The little girl, destined to become immortalized in tradition
and story, said her name was Susan Dean. Her parents were dead, she told the Roberson, and she had no kin who would take her in; so she had just started out. “I come from back yunner,” she said, with a nod of her head in the direction of the Clinch Valley which lay twenty-five miles to the south “an ‘I run nearly ever’ step of the way.”
Susan Dean never forgot that lonely childhood journey. Long years after, when she was old, she would tell it to her grandchildren. It seemed she always chose a cold and blustery
night for narrating the hardships she suffered on her first (and last) trip to the Pound…. For she never left the neighborhood where fate had brought her. She had almost forgotten the very names of her parents; and she might, she said, sometimes forget the many hardships of her early life on the Pound; but she would never forget how, barefooted and almost naked, she madder her way over miles and miles of snow covered wilderness trail to reach the haven of the William Roberson home. There was a light snow on the ground; and she remembered how she would run from one mud puddle to another, holding her feet in the water and slosh to keep them from freezing.
While Susan Dean was in her early teens young Eff Sowards came a courting; and it was not long until they were married and were building a house, just above the clearing that Peter Reedy had made some years before but had abandoned.
Here they settled down; and here they reared their several sons and daughters.

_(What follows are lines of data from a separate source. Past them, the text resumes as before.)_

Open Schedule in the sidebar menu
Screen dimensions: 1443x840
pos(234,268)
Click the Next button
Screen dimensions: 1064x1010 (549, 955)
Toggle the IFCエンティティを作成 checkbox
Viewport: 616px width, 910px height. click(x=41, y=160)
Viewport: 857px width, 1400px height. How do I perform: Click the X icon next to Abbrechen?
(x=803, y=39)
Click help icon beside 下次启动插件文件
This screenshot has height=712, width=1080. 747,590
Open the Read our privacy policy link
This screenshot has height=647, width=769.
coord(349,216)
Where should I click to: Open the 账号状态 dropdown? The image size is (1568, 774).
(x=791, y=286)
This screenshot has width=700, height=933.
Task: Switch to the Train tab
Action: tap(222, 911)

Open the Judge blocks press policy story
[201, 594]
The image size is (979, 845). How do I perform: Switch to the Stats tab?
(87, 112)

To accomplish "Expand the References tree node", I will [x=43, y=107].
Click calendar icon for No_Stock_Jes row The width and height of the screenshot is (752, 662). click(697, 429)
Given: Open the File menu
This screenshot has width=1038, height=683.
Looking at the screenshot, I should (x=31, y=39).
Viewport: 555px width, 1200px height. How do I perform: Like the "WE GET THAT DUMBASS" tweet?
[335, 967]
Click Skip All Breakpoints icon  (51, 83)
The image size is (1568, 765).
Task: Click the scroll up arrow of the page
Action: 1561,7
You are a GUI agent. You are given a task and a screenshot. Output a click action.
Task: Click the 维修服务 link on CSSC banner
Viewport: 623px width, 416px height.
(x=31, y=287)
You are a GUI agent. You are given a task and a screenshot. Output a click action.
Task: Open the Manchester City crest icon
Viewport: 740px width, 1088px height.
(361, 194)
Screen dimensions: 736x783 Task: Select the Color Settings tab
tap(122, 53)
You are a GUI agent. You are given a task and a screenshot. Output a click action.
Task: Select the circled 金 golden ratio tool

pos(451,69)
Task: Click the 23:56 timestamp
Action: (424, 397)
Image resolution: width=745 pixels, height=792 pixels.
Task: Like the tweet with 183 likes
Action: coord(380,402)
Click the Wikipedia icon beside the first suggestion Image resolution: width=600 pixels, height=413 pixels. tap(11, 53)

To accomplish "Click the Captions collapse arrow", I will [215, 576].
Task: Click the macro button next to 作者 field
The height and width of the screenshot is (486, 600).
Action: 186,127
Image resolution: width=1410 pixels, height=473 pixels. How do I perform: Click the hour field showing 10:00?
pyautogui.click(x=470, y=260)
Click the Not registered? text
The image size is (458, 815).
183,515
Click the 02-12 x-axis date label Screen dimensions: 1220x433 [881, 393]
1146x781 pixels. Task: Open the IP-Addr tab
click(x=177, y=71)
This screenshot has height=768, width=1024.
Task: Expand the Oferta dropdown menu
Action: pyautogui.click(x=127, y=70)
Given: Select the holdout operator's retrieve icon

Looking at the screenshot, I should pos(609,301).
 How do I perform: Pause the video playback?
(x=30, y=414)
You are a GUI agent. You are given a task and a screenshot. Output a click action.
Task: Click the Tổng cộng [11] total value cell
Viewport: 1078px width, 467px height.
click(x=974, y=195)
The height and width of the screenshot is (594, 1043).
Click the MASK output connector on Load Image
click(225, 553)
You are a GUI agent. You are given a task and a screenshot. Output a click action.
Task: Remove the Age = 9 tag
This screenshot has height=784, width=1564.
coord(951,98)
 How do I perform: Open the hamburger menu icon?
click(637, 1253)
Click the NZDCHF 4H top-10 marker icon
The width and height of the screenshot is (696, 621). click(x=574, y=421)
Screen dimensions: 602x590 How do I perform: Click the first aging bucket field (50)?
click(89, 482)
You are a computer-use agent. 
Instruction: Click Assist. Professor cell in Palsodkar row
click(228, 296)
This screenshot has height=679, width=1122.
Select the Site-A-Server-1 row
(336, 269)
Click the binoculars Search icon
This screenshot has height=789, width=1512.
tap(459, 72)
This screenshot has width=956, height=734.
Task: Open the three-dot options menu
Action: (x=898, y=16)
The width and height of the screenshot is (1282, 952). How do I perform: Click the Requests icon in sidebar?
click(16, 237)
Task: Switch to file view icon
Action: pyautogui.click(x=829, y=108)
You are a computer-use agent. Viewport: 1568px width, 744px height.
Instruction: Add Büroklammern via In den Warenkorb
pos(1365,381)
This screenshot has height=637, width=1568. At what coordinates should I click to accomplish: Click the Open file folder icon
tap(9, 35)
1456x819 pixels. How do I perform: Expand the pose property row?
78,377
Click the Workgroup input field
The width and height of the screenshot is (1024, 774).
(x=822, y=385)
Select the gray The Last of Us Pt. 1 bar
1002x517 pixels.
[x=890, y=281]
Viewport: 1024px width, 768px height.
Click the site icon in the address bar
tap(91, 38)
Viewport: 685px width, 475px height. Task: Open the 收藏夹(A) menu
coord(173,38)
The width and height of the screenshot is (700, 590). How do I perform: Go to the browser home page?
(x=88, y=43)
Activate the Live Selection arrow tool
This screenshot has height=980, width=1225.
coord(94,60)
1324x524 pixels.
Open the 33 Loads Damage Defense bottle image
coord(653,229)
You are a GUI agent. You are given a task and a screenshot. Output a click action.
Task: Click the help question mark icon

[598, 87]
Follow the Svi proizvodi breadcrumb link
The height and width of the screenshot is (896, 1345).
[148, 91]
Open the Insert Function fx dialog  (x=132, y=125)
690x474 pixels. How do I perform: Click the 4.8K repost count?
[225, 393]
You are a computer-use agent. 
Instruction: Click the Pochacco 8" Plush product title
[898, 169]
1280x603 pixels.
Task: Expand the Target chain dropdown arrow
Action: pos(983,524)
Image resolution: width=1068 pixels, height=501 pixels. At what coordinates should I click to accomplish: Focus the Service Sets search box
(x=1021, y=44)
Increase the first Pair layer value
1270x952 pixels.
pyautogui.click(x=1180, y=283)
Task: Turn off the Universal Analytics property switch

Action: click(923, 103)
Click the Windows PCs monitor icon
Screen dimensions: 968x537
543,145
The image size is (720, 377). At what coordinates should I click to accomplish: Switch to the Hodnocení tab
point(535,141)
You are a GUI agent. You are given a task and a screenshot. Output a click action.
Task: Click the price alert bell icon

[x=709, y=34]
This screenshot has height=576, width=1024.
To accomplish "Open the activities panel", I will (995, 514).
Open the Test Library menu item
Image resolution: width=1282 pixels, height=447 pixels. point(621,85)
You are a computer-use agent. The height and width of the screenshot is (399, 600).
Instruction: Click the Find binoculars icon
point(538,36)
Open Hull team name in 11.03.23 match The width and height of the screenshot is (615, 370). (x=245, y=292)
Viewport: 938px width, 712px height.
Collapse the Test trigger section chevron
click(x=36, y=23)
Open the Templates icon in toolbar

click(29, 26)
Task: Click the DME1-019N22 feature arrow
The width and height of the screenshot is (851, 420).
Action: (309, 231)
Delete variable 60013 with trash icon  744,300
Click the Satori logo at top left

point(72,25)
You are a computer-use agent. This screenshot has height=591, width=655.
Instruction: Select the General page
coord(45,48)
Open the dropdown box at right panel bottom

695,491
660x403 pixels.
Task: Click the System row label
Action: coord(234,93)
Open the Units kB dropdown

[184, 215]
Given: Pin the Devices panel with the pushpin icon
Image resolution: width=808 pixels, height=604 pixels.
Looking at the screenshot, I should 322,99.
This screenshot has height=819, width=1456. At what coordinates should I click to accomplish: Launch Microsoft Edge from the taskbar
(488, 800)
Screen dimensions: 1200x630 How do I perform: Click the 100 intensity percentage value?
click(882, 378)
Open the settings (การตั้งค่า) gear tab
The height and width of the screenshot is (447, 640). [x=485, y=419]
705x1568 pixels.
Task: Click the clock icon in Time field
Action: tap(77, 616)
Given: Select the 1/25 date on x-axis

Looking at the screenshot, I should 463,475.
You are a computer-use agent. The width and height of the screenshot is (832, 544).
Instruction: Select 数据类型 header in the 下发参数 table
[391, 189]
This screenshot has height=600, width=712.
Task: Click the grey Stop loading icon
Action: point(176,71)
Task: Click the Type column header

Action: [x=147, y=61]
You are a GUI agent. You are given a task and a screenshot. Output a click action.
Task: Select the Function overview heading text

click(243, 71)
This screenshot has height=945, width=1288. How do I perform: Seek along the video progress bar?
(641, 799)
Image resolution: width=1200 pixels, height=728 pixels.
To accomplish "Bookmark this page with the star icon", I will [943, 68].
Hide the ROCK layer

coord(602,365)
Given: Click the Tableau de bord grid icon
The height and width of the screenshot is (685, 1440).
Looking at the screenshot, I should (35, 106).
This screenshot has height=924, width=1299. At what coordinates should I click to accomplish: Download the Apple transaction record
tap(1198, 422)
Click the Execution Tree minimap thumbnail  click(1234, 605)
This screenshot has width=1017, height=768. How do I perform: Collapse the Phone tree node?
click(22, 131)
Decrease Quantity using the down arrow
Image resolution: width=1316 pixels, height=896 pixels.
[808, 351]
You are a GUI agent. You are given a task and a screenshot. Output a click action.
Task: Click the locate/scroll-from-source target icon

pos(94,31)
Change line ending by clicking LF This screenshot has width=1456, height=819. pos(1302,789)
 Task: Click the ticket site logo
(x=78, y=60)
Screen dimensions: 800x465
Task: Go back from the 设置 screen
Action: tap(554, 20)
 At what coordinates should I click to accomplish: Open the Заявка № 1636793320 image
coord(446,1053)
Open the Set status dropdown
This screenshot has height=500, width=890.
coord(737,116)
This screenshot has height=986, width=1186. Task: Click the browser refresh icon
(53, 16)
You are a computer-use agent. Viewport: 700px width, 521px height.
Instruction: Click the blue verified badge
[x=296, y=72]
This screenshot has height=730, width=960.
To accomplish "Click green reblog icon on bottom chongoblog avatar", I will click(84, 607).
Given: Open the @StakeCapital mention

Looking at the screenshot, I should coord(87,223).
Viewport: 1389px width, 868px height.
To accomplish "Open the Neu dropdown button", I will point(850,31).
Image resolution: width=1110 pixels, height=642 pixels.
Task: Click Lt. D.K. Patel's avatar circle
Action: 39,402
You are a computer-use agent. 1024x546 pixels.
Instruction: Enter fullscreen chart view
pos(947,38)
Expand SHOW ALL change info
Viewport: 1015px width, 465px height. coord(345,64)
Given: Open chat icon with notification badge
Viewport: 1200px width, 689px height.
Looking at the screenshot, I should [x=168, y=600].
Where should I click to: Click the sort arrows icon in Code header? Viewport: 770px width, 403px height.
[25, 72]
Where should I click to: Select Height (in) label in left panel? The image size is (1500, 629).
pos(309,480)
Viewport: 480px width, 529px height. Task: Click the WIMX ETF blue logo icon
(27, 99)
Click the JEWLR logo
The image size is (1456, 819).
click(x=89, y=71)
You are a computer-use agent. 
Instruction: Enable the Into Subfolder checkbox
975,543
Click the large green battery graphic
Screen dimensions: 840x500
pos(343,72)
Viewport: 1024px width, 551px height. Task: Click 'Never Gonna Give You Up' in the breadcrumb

One day, during the War Between the States, the Federal
soldiers, who had captured the town of Gladeville, but were then retreating through Pound Gap to escape a Confederate Army moving up from Wytheville, left one of their company on the Soward porch. The captain, in charge, told Mrs. Sowards that the man had died of a fever; and he requested that she see to his burial.
It was a mile to the nearest neighbor; and Susan Sowards did not like the idea of leaving the dead man alone while she went for help. So, seating herself on the porch, she took her baby on her lap and began singing it to sleep with a lullaby.
All at once the sheet, which she had used to cover the body, began to move; and the next moment, the “corpse” pawed the sheet from his face and, looking Mrs. Sowards in the eye,
cried, “Sissie, oh Sissie!”
Susan Sowards, hugging her child to her breast, started to run away. “Hut,” she said later, “I couldn’t leave those pleading eyes.” So all through that day and til midnight she nursed
and doctored the dying man; the man who but a few hours before, had been engaged in laying waste the farms and towns of her land.
“Aunt Susan,” as Mrs. Sowards was affectionately called by her younger neighbors, would break down and cry, as she would tell this story of the dying “Yankee.” It was just after the hour of midnight, she said, that the soldier looked up into her face and, with a smile crinkling the corners of his fever-arched mouth,
whispered: “Sissie, I’ll be alright.” And, with that, he was
gone. She sat by the corpse the remainder of that long and awesome night. The next day, Jim Roberson, son of William, came along; and he “put out the alarm”: and some others came in and helped to dig a grave and bury the unknown soldier …. Unknown unto this day. How long, how long, did “Sissie” wait and watch for his return?
When John Fox, Jr., was gathering material for his novel, “The Trail of the Lonesome Pine”, he with the late Hennie Gilliam, visited the Soward’s home. He was so taken with the old couple, particularly the conversation of “Aunt Susan” that he returned for several other visits; and “Uncle Eff” and “Aunt Susan” became the “Uncle Billy” and “Old Hon” of his story.